The predictive capabilities of a novel cardiovascular magnetic resonance derived marker of cardiopulmonary reserve on established prognostic surrogate markers in patients with pulmonary vascular disease: results of a longitudinal pilot study

Abstract

Background: No unified method exists to effectively predict and monitor progression of pulmonary arterial hypertension (PAH). We assessed the longitudinal relationship between a novel marker of cardiopulmonary reserve and established prognostic surrogate markers in patients with pulmonary vascular disease.

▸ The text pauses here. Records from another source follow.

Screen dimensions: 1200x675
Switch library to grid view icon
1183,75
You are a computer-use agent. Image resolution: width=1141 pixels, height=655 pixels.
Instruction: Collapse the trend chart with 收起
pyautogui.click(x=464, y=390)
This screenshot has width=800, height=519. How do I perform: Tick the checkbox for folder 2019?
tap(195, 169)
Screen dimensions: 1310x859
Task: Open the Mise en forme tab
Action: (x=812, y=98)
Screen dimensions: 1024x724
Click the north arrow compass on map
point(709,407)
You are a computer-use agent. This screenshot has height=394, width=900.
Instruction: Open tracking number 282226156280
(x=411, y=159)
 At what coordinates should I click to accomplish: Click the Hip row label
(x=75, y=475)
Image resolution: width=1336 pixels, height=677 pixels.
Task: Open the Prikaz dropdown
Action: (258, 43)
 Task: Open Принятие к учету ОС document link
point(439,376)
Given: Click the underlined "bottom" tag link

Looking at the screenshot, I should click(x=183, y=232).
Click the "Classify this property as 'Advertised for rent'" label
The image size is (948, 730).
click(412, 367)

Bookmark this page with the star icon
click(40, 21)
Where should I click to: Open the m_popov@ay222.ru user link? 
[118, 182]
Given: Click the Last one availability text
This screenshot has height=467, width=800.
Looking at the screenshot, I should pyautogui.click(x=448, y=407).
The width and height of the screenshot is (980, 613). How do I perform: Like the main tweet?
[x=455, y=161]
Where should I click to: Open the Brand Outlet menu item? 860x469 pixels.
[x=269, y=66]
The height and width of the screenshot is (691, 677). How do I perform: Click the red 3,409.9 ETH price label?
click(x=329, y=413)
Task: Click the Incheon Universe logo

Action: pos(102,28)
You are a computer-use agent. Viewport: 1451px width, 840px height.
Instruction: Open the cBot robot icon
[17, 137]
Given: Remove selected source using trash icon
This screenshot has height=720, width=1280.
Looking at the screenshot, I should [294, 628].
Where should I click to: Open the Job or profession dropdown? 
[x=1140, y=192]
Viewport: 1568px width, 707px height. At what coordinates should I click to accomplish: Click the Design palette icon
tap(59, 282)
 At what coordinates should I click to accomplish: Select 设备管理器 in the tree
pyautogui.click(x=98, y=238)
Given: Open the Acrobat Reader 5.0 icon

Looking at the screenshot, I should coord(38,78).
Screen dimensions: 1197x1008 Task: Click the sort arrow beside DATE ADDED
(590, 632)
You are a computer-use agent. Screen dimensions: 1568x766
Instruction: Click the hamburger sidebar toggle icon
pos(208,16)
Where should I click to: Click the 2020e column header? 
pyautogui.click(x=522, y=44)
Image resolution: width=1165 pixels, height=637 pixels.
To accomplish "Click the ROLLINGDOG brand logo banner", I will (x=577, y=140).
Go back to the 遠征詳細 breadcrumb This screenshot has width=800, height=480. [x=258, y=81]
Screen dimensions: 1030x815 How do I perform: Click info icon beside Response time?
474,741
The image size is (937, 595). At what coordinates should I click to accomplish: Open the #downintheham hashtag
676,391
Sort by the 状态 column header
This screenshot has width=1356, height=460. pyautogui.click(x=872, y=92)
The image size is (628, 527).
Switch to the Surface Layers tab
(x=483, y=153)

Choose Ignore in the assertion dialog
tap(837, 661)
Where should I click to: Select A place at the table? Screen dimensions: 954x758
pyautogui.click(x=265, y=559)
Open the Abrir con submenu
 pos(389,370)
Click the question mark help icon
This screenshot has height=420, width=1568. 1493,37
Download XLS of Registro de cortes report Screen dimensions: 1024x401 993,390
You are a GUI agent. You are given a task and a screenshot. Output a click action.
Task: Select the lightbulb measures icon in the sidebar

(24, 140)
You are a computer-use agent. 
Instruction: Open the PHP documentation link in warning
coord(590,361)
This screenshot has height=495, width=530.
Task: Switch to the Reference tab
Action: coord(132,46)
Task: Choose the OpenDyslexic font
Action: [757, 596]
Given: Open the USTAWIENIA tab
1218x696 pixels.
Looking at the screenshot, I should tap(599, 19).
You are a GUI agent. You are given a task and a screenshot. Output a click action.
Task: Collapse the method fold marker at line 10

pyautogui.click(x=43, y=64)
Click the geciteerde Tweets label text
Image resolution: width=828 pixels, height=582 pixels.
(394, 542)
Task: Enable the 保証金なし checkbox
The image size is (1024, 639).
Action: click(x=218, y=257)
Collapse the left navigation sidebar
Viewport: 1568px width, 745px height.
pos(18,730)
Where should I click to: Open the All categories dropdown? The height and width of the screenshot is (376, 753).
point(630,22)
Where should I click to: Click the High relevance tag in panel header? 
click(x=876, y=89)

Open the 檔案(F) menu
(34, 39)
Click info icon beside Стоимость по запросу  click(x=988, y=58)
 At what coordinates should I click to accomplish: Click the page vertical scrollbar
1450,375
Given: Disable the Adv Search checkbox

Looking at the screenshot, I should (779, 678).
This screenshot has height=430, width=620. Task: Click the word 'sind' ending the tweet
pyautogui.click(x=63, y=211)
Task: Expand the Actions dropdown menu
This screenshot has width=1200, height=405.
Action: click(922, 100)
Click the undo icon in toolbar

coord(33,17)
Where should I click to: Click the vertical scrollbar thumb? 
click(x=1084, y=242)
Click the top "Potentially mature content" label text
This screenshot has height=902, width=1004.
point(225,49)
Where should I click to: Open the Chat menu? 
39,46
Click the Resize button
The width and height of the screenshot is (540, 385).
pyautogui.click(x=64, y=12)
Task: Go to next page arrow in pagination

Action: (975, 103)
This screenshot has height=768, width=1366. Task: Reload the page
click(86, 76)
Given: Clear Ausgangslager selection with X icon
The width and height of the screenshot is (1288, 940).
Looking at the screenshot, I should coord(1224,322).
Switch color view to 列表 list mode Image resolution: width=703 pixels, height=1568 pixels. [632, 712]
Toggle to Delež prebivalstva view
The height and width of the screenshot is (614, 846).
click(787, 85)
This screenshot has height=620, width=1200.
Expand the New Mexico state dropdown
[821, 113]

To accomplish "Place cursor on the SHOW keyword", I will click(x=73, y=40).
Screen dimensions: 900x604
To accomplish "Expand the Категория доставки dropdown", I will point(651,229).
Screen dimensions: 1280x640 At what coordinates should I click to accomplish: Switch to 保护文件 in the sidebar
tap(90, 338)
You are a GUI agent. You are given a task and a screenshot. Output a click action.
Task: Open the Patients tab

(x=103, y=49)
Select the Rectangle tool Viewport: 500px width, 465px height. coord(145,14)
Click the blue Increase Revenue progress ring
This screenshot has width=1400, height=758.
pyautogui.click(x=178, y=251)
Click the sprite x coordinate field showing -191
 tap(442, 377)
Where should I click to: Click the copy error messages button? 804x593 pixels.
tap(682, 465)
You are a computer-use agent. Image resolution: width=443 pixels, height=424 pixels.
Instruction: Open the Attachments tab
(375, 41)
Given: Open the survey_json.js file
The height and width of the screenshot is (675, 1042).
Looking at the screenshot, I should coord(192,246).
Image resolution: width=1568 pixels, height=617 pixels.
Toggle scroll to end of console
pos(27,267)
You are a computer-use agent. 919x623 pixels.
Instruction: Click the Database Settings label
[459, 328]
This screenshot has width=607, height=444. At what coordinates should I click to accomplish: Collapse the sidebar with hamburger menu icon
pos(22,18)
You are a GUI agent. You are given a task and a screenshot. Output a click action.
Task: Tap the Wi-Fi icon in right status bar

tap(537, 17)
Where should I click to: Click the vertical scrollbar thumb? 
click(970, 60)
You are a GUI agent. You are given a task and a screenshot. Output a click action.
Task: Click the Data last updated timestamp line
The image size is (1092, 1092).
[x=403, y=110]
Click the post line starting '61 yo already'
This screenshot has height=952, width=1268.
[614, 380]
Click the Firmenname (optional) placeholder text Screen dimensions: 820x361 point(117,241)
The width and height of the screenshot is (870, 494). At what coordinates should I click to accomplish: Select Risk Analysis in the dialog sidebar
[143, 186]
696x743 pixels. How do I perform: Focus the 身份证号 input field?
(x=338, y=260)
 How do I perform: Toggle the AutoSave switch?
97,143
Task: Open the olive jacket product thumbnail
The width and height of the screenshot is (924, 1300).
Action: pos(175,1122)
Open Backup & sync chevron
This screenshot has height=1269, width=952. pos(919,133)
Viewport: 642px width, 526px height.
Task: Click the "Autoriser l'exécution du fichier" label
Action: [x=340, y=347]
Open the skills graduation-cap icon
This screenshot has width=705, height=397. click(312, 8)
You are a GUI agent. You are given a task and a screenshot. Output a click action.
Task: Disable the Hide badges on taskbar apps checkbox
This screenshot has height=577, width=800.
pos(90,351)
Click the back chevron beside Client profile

Methods and results: Twenty participants with confirmed (n = 14) or at high risk (n = 6) for PAH underwent cardiovascular magnetic resonance (CMR) at baseline and after ~6 months of guideline-appropriate management. Ten PAH participants underwent RHC within 48 h of each CMR. RHC (mean pulmonary arterial pressure, mPAP; pulmonary vascular resistance index, PVRI; cardiac index, CI) and phase-contrast CMR (mean pulmonary arterial blood flow velocity, meanPAvel) measurements were taken at rest and during continuous adenosine infusion (70/140/210 mcg/kg/min). Initial meanPAvel's (rest and hyperemic) were correlated with validated surrogate prognostic parameters (CMR: RV ejection fraction, RVEF; RV end systolic volume indexed, RVESVI; RHC: PVRI, CI; biomarker: NT-pro brain natriuretic peptide, NTpBNP; clinical: 6-min walk distance, 6MWD), a measure of pulmonary arterial stiffness (elastic modulus) and volumetric estimation of RV ventriculoarterial (VA) coupling. Changes in meanPAvel's were correlated with changes in comparator parameters over time. At initial assessment, meanPAvel at rest correlated significantly with PVRI (inversely), CI (positively) and elastic modulus (inversely) (R ² > 0.37,P < 0.05 for all), whereas meanPAvel at peak hyperemia correlated significantly with PVRI, RVEF, RVESVI, 6MWD, elastic modulus and VA coupling (R ² > 0.30,P < 0.05 for all). Neither resting or hyperemia-derived meanPAvel correlated with NTpBNP levels. Initial meanPAvel at rest correlated significantly with RVEF, RVESVI, CI and VA coupling at follow up assessment (R ² > 0.2,P < 0.05 for all) and initial meanPAvel at peak hyperemia correlated with RVEF, RVESVI, PVRI and VA coupling (R ² > 0.37,P < 0.05 for all). Change in meanPAvel at rest over time did not show statistically significant correlation with change in prognostic parameters, while change in meanPAvel at peak hyperemia did show a significant relationship with ΔRVEF, ΔRVESVI, ΔNTpBNP and ΔCI (R ² > 0.24,P < 0.05 for all).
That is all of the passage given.